LE GENDARME FINANCIER ALLEMAND IMPOSE DE NOUVELLES RESTRICTIONS A LA BANQUE DIGITALE N26
Aux grands maux, les grands remèdes. N26, dans le collimateur de la BaFin pour manquements aux exigences réglementaires, va changer de patron. Un membre actuel du comité exécutif du géant bancaire suisse UBS deviendra directeur général de la fintech berlinoise N26 en avril. Il remplacera le cofondateur de N26, et le codirecteur général par intérim, qui avait été recruté en août par les actionnaires pour stabiliser la banque.
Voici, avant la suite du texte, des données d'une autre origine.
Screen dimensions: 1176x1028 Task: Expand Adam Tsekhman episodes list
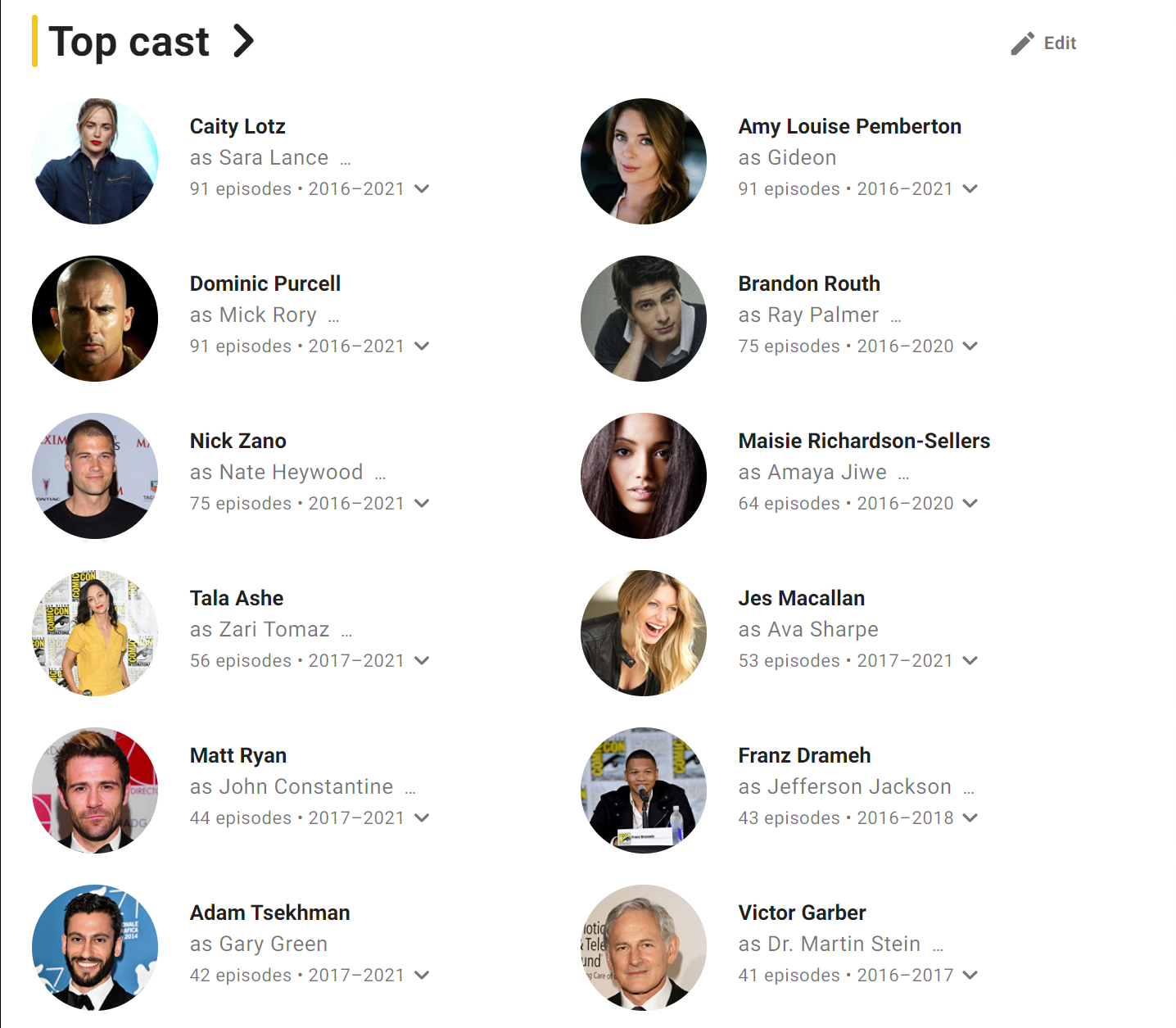tap(422, 975)
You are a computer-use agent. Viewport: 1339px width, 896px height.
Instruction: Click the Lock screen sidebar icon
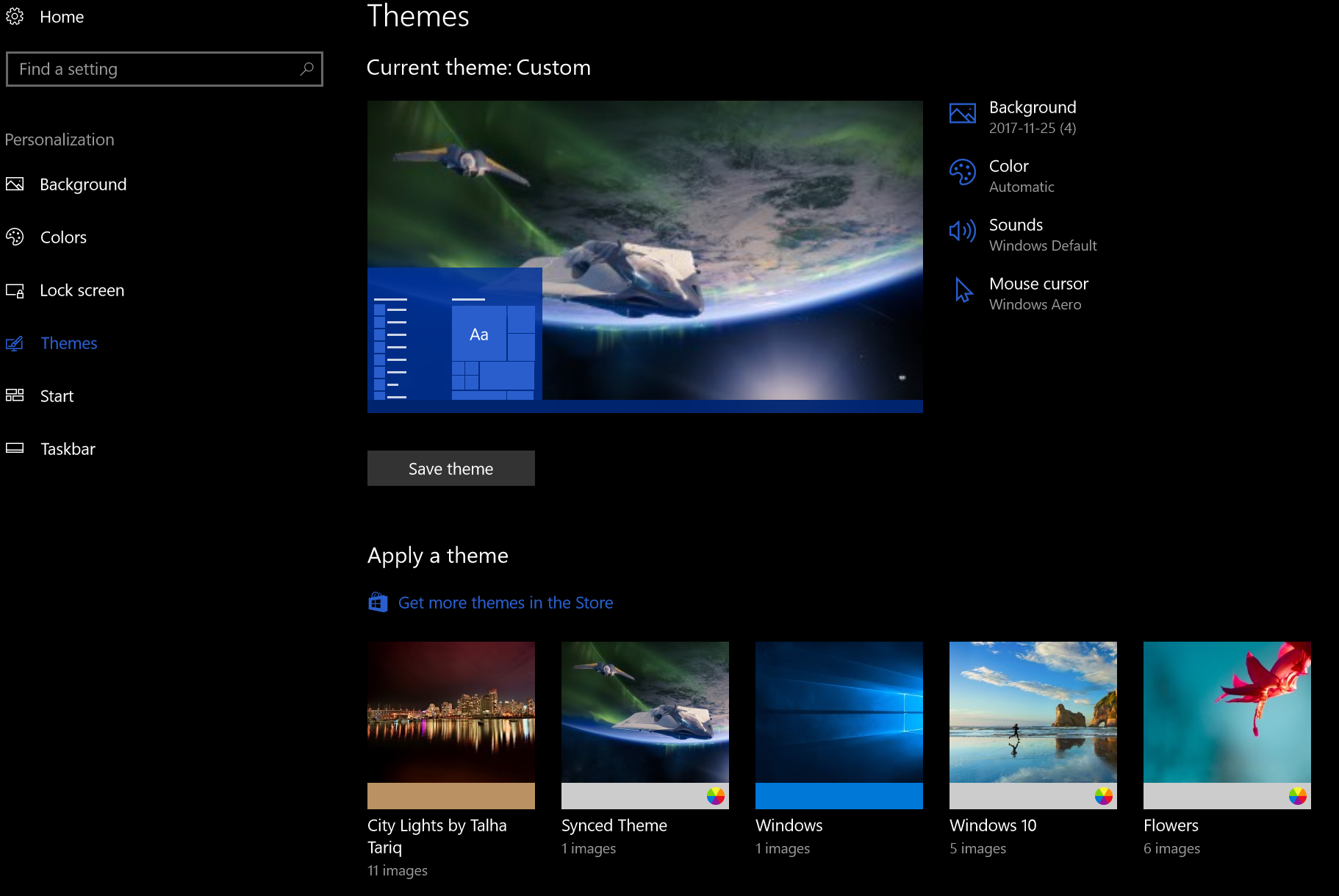pos(15,290)
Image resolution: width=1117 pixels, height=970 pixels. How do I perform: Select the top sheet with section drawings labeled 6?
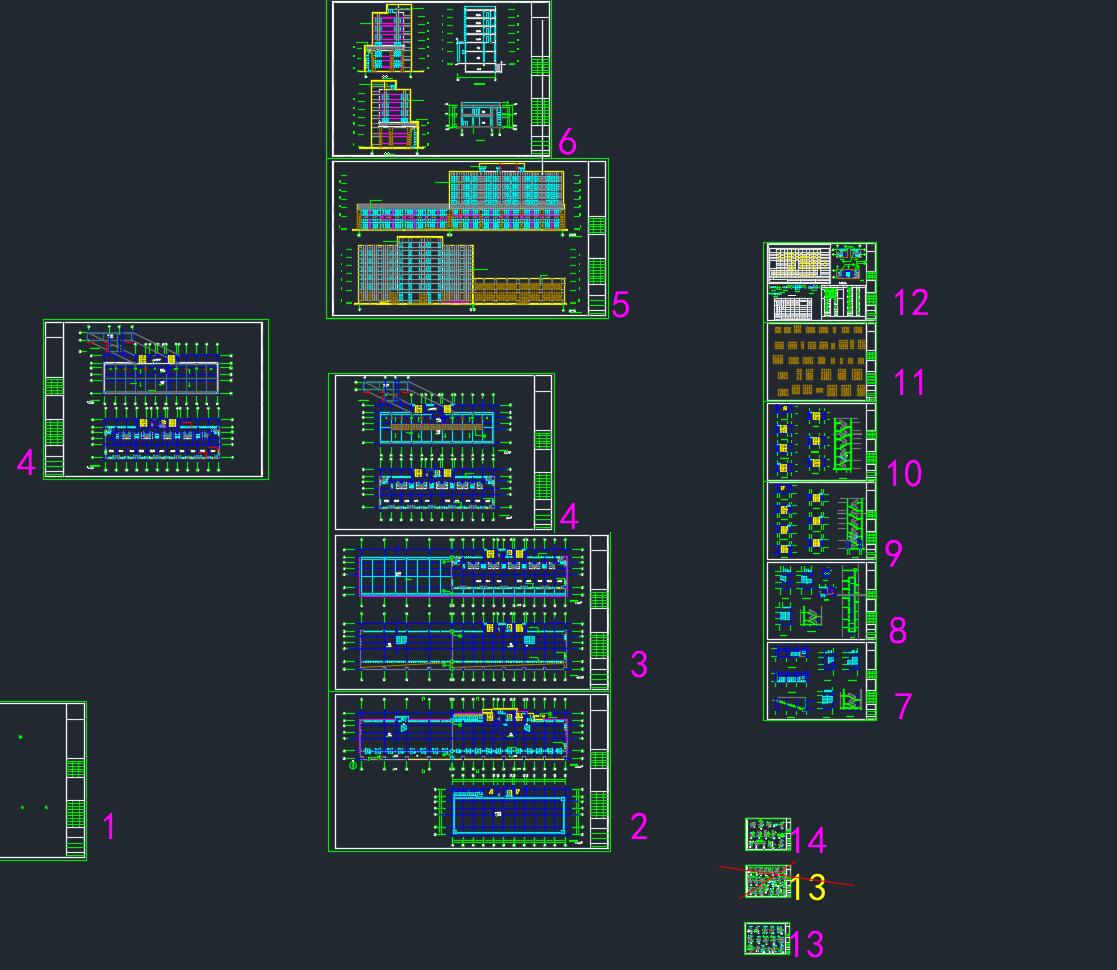coord(440,78)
La nomination du futur dirigeant est intervenue quelques heures seulement après l’annonce par la BaFin de nouvelles mesures contraignantes pour N26, destinées à corriger des carences dans son organisation et à renforcer sa solidité financière. Un audit réalisé l’année dernière, ainsi que l’examen des comptes annuels de 2024 ont en effet révélé que la banque digitale berlinoise, fondée en 2013, avait enfreint de nombreuses règles.
N26 illustre les limites d’une croissance rapide sans socle organisationnel suffisamment solide. Depuis 2021, la banque accumule sanctions et injonctions du superviseur allemand pour lacunes en gestion des risques, lutte contre le blanchiment et organisation du crédit. Le régulateur a ainsi plafonné les ouvertures de comptes, restreint le crédit et infligé une amende de 9 M€ à N26, freinant son expansion commerciale et la laissant désormais loin de sa rivale Revolut.
Pour autant, Revolut comme N26 font face au même enjeu stratégique : devenir de véritables banques, capables de générer un revenu par client plus élevé, en particulier via le crédit, l’épargne et la gestion de patrimoine. Cela implique une montée en puissance réglementaire, prudentielle et technologique, mais surtout un changement culturel profond : passer d’une logique de croissance rapide et peu régulée à un métier bancaire centré sur la maîtrise fine des risques.